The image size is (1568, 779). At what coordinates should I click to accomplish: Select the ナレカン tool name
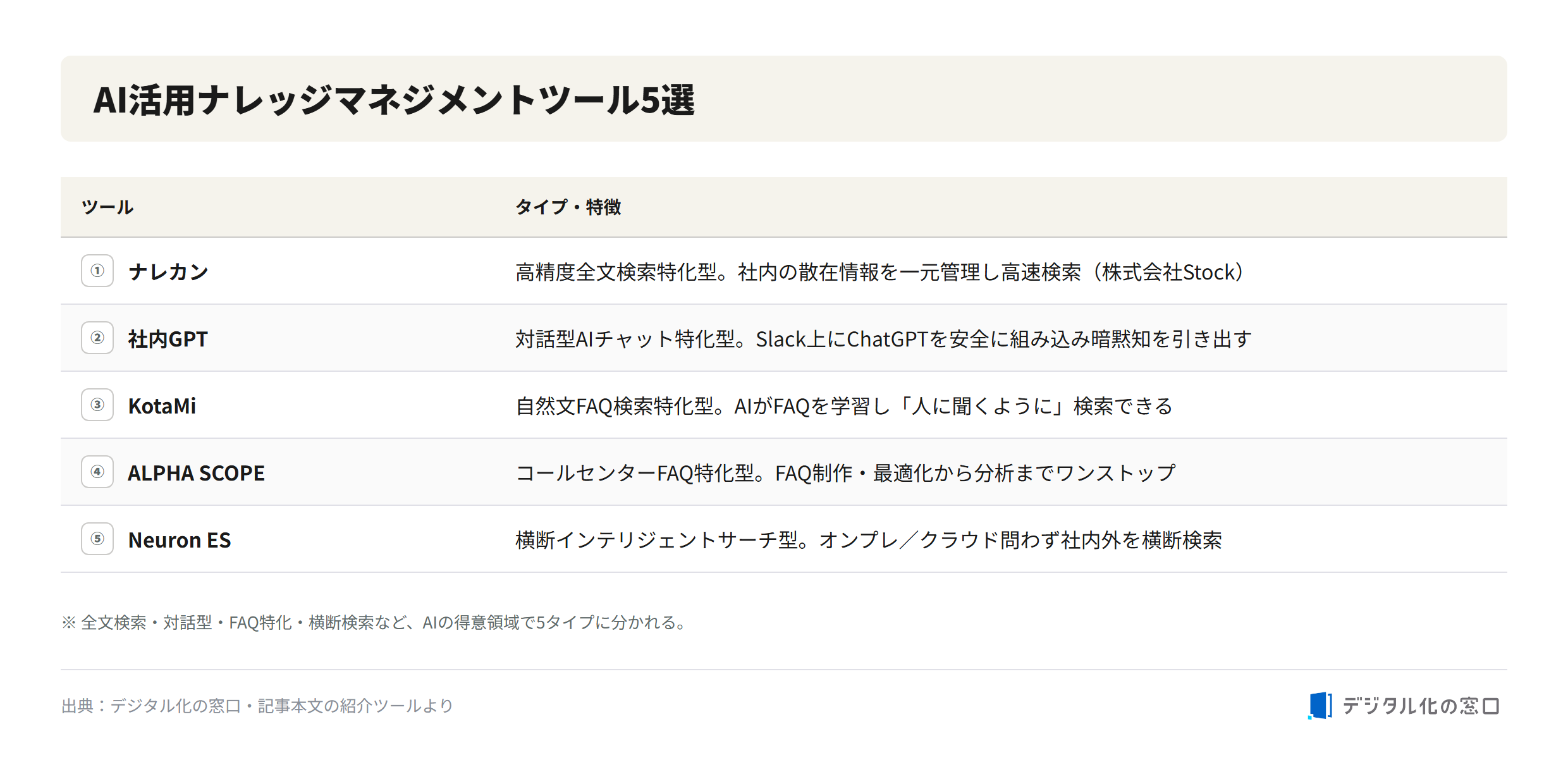point(168,272)
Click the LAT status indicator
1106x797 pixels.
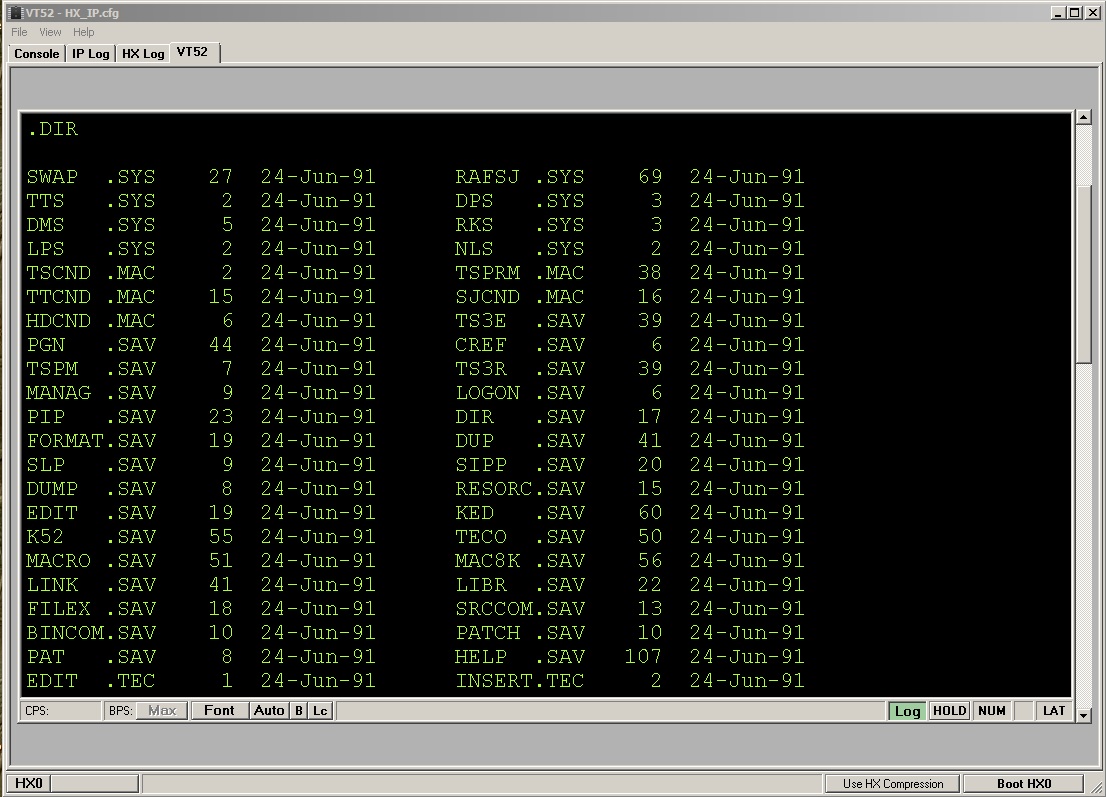point(1053,711)
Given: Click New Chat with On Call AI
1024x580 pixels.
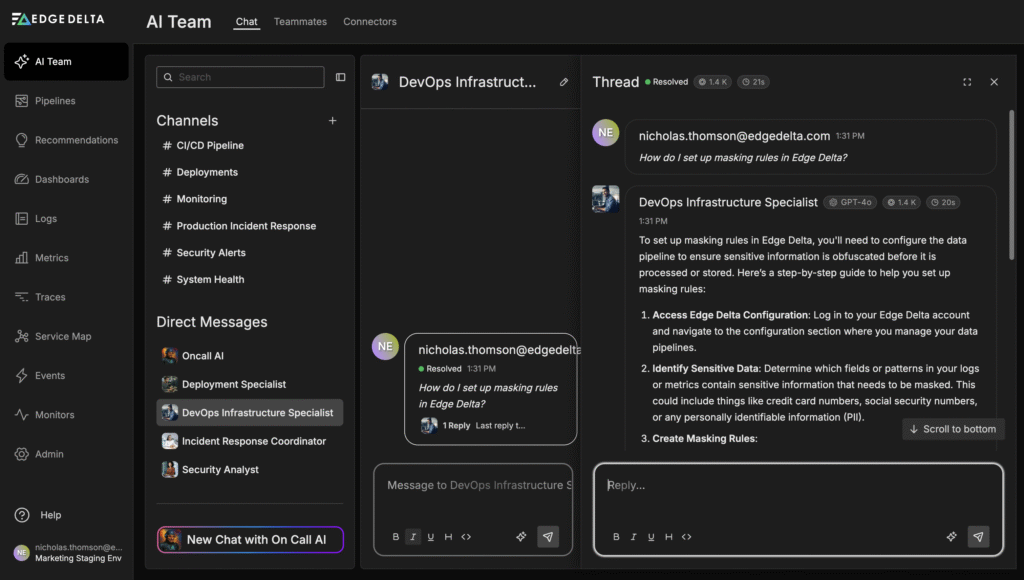Looking at the screenshot, I should click(x=250, y=540).
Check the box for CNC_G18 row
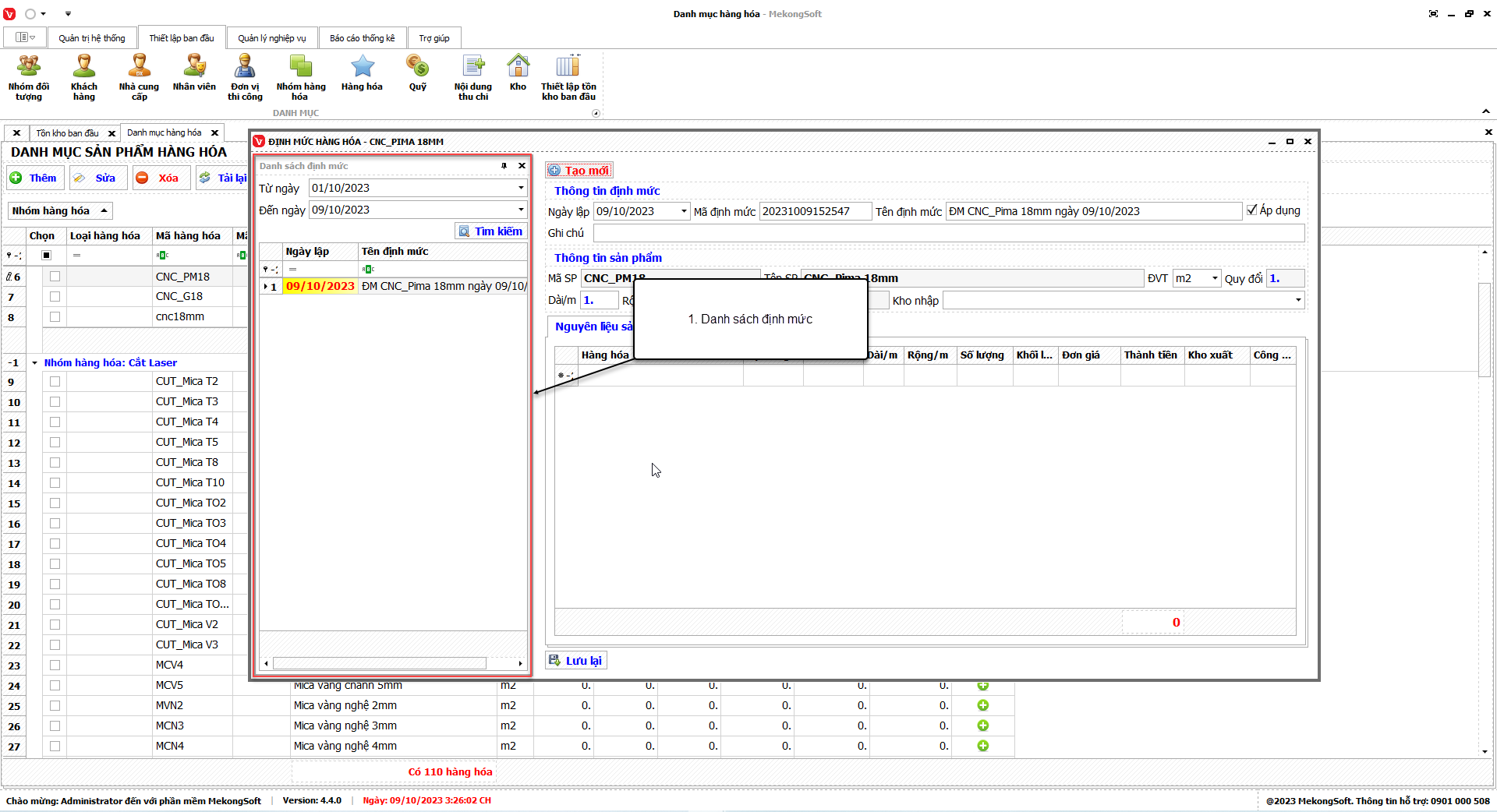 click(x=55, y=297)
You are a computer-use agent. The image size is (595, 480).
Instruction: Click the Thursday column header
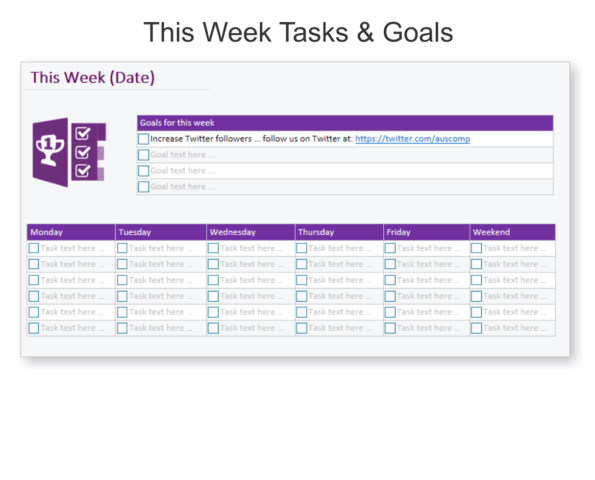coord(339,232)
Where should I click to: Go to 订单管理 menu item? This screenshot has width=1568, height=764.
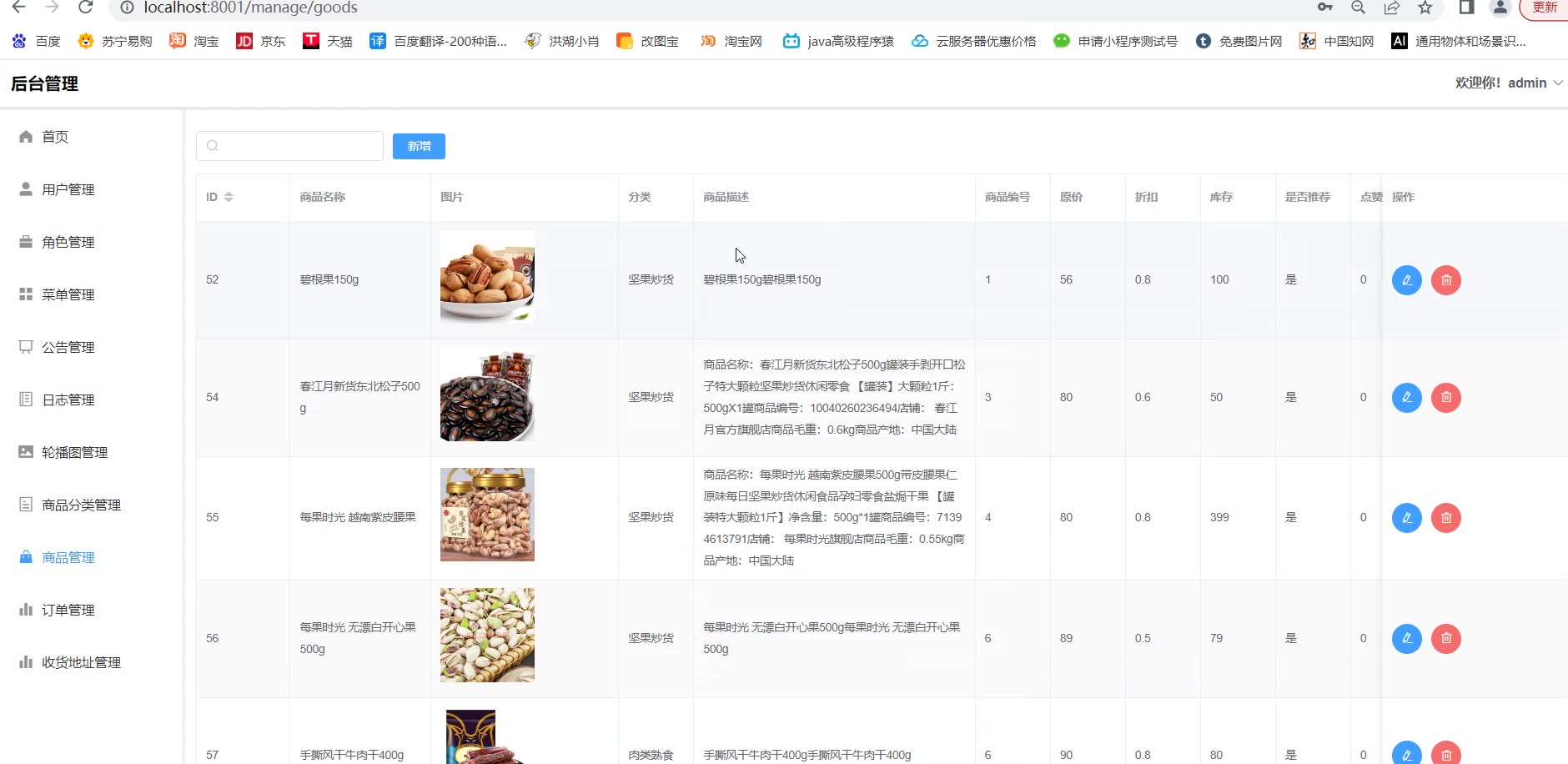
◇ ◇ ◇ ◇
* Exercise aim:
Exclude every picture, then return precisely the lines that run from the line containing "Check the box for CNC_G18 row" through the end of the entries above.

* Exercise result:
Check the box for CNC_G18 row
 click(x=55, y=297)
You are a computer-use agent. The image size is (595, 480).
Instruction: Click the Thursday column header
coord(339,232)
Where should I click to: Go to 订单管理 menu item? This screenshot has width=1568, height=764.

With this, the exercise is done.